▶ [Directions]: Up to and including the line that contains "Tap the search icon in Storage header", repeat the entries below exactly from the first line on. Do not carry over any pictures.

▶ [Data extracts]:

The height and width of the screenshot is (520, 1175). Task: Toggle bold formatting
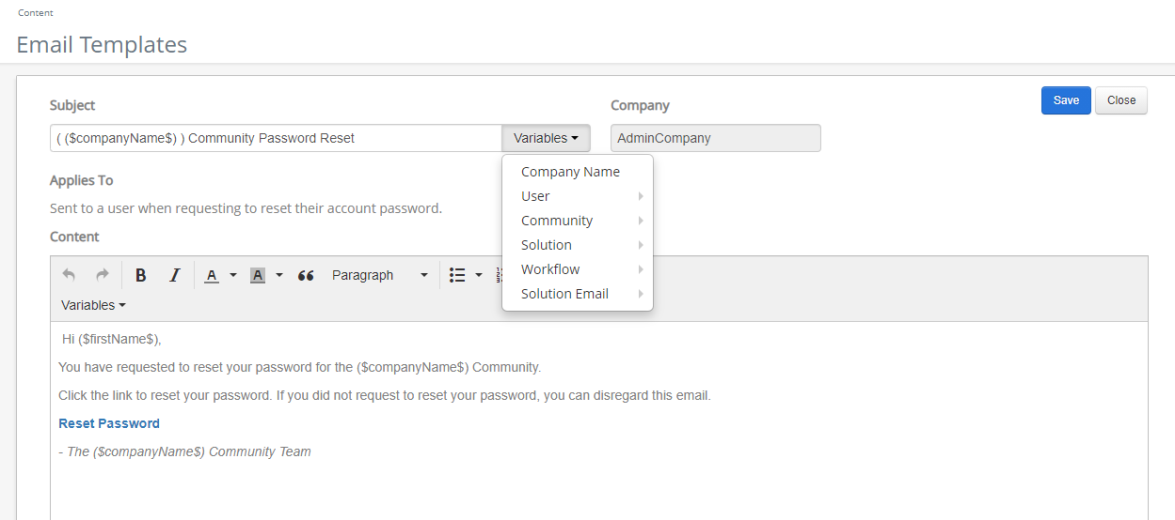point(141,275)
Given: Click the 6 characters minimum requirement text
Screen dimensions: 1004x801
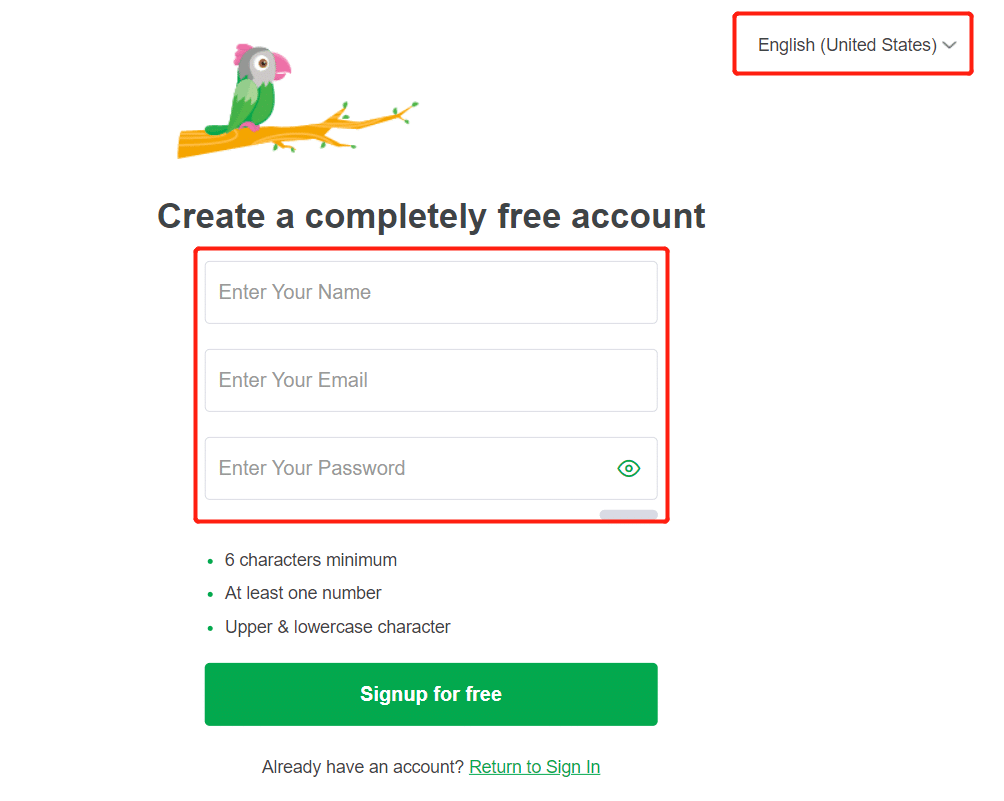Looking at the screenshot, I should coord(311,560).
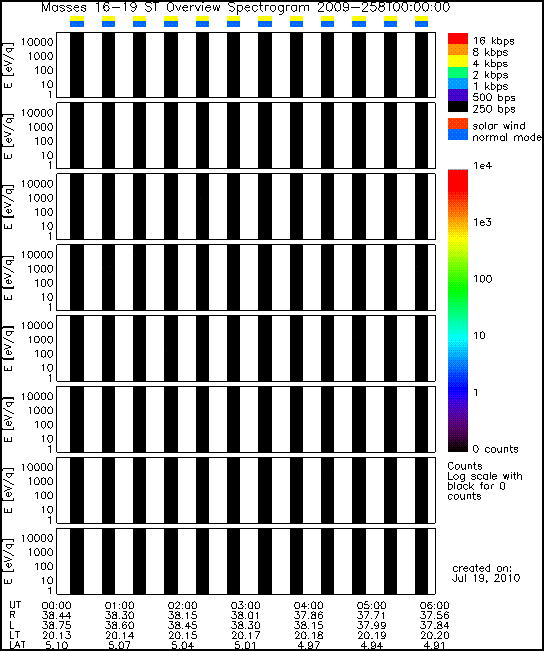Click the 100 label on counts colorbar
544x651 pixels.
(x=483, y=279)
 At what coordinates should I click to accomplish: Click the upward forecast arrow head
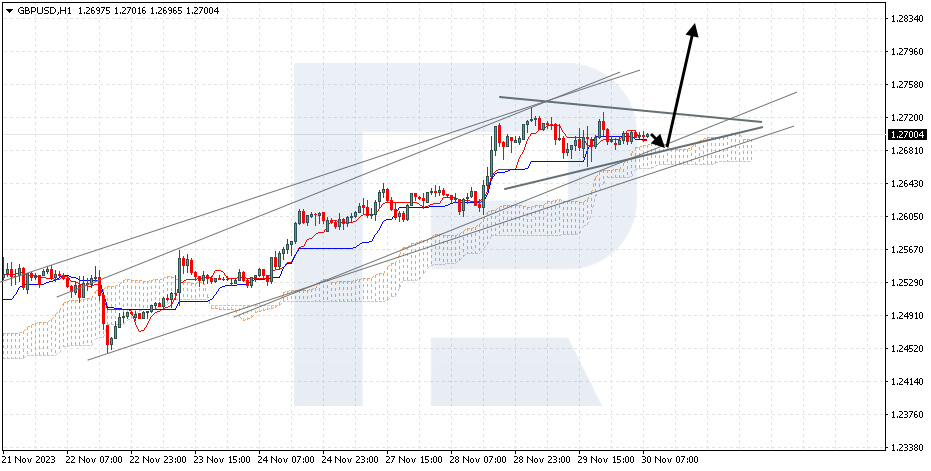click(691, 29)
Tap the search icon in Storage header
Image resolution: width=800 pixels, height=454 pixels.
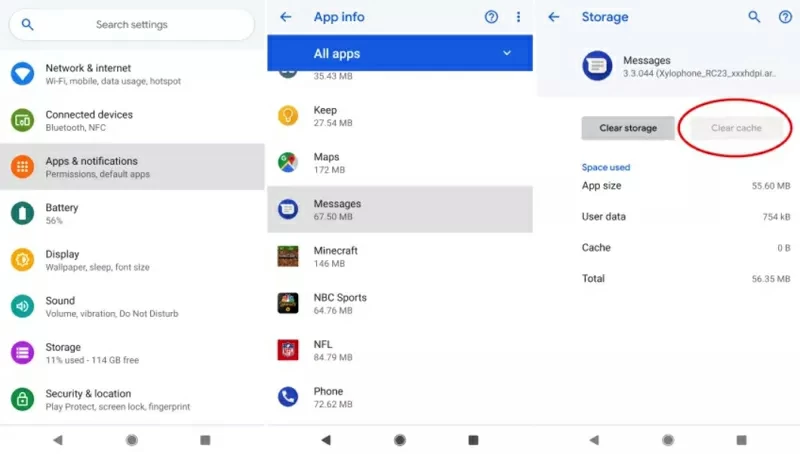(x=755, y=17)
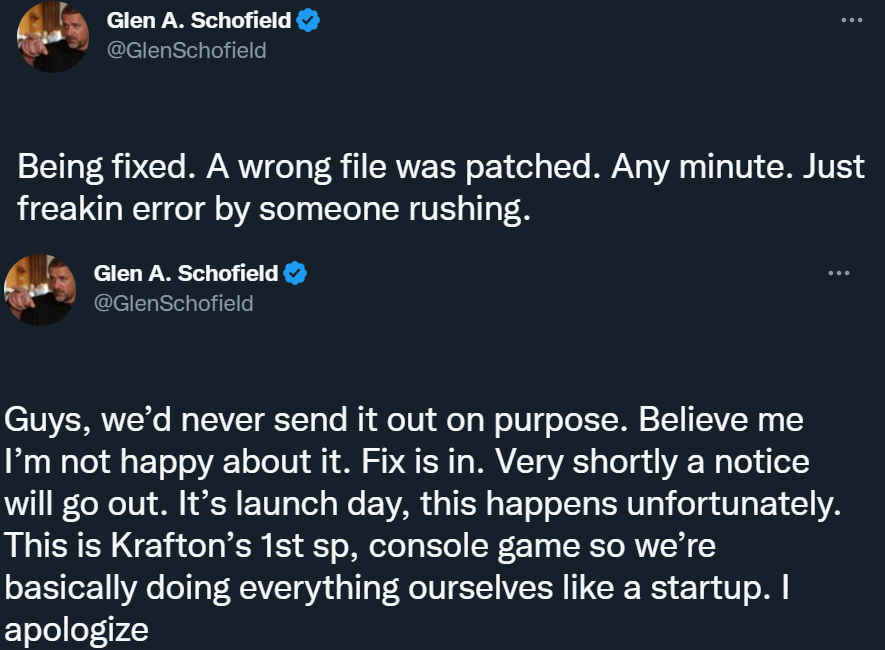Screen dimensions: 885x650
Task: Click the final word "apologize" in bottom tweet
Action: coord(77,631)
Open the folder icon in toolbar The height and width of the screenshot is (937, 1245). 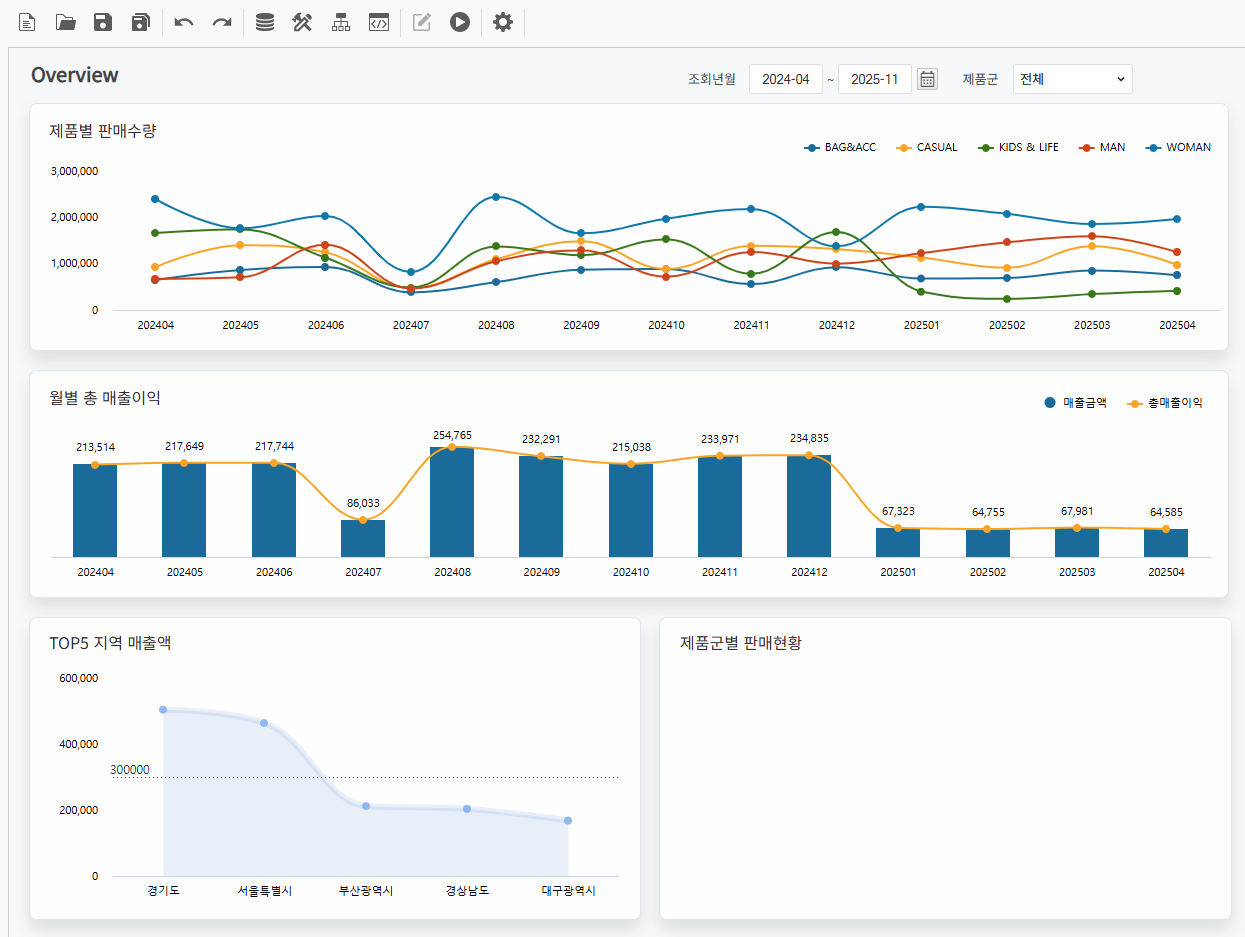(x=66, y=22)
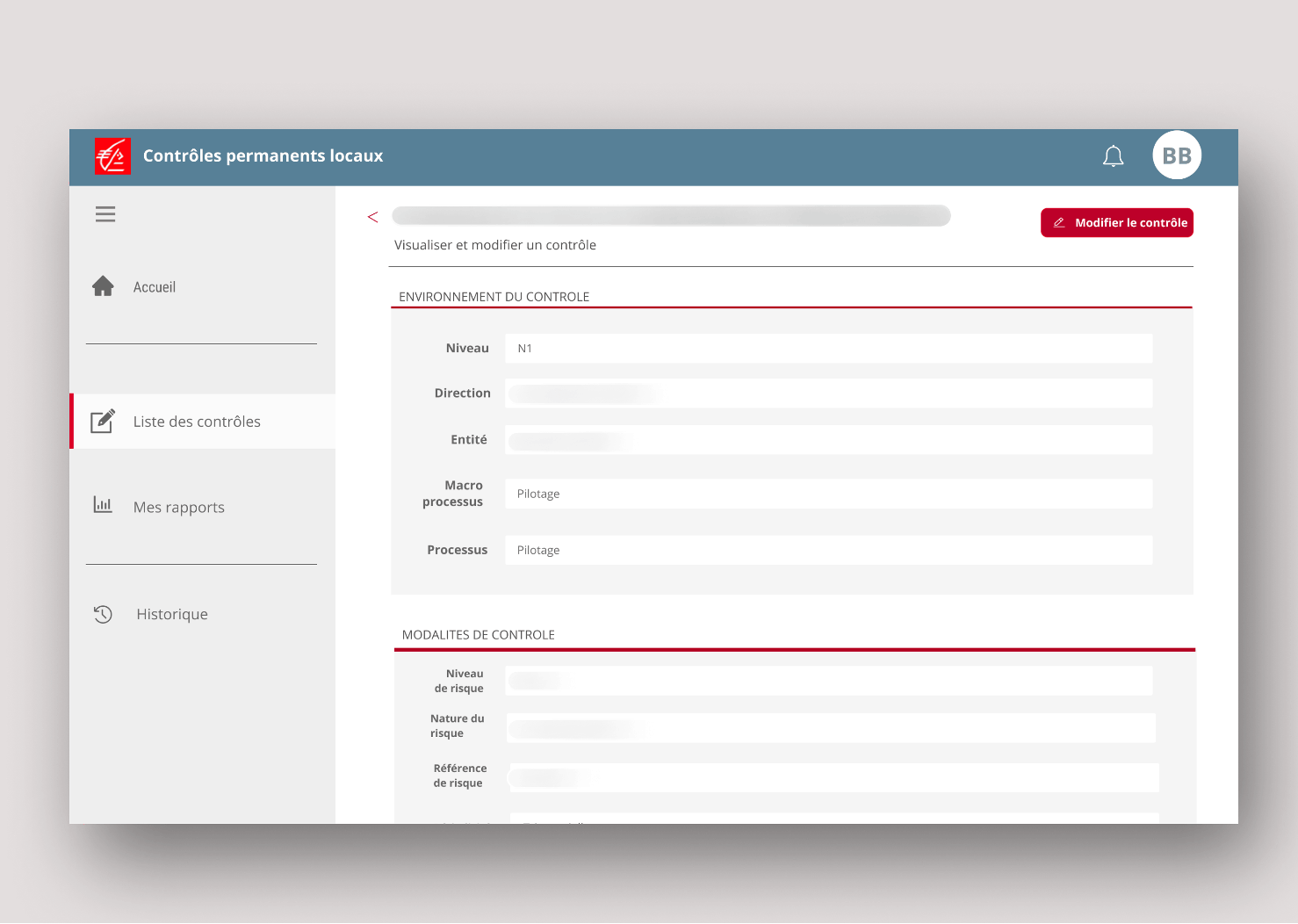Click the Historique clock icon

point(103,614)
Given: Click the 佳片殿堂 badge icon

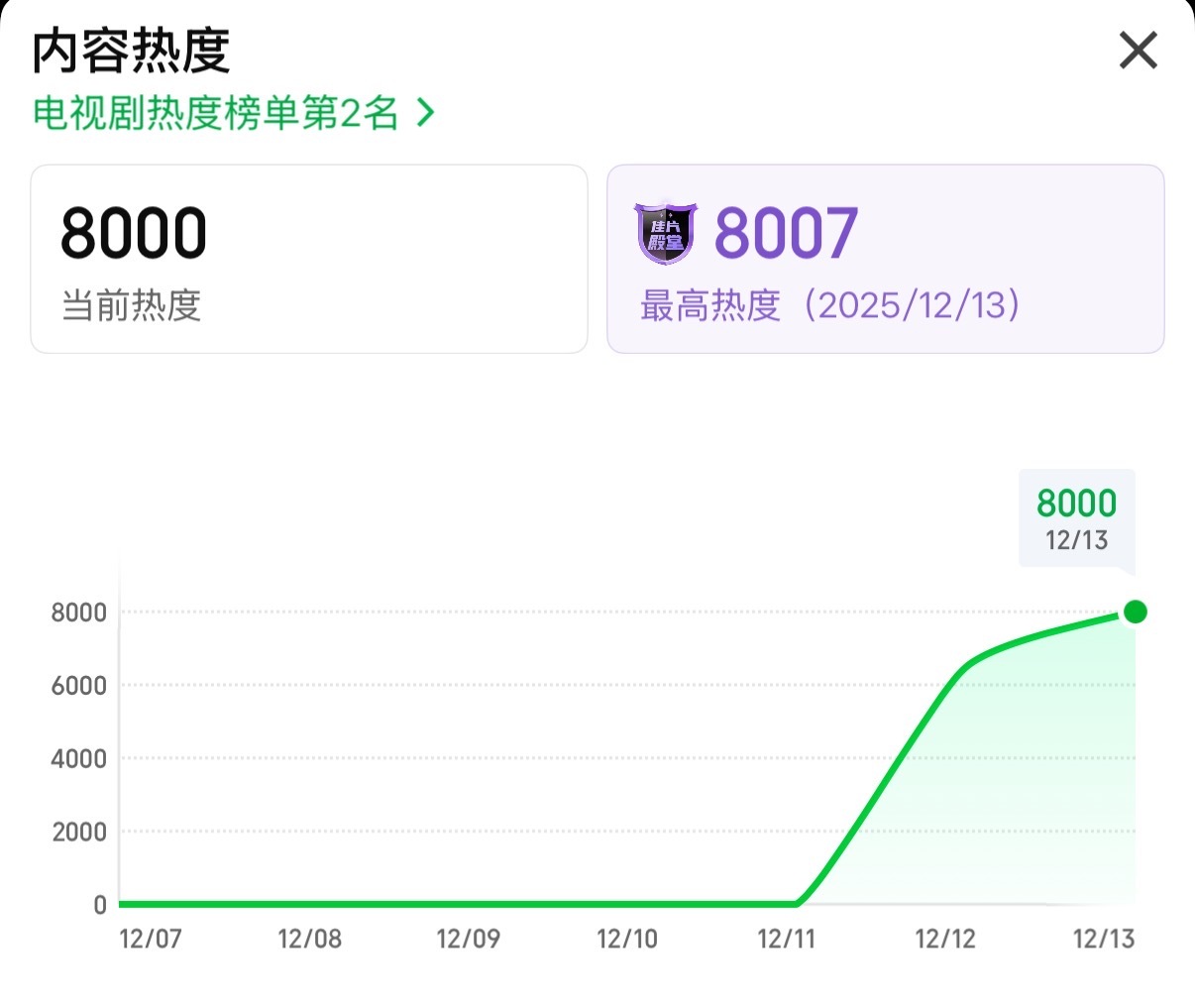Looking at the screenshot, I should 666,234.
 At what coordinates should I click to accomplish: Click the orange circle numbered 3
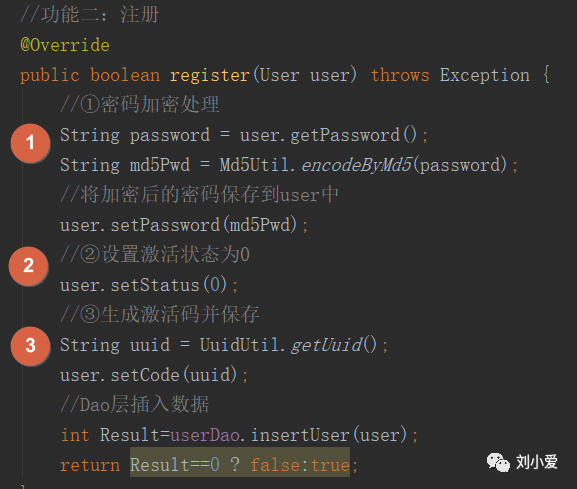click(x=30, y=346)
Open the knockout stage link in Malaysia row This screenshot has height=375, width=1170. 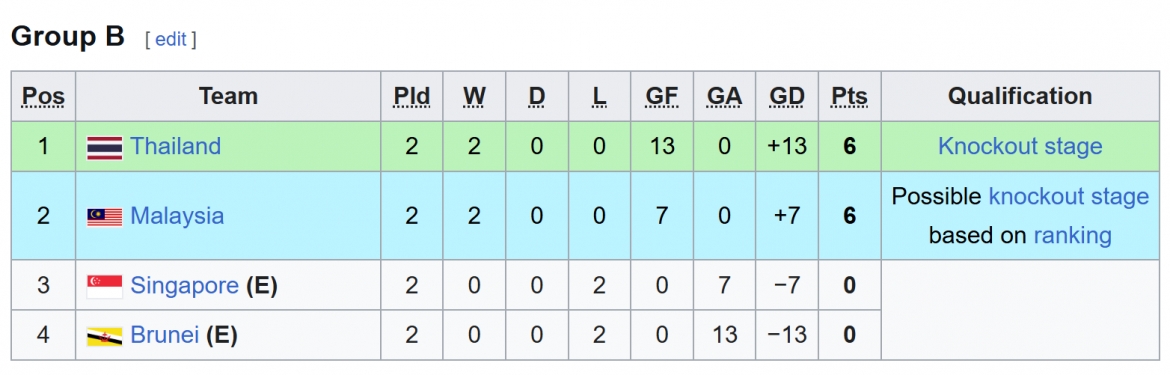[1069, 197]
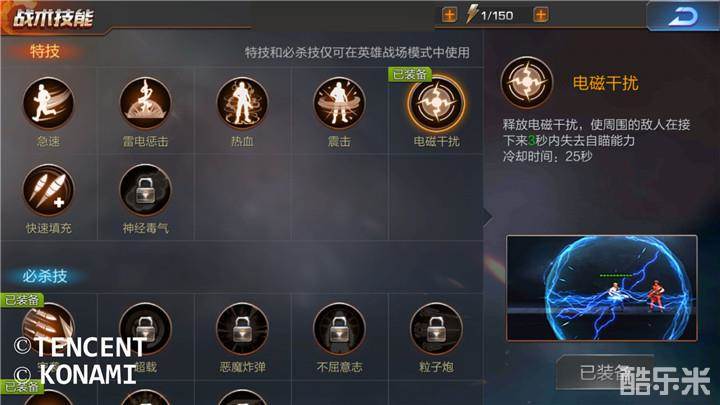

▶ [Answer below]:
The height and width of the screenshot is (520, 1175). Task: Toggle bold formatting
point(141,275)
Given: Click the 6 characters minimum requirement text
Screen dimensions: 1004x801
Looking at the screenshot, I should coord(311,560).
Click the 100 label on counts colorbar
544x651 pixels.
(x=483, y=279)
 At what coordinates should I click to accomplish: Click the upward forecast arrow head
click(691, 29)
Tap the search icon in Storage header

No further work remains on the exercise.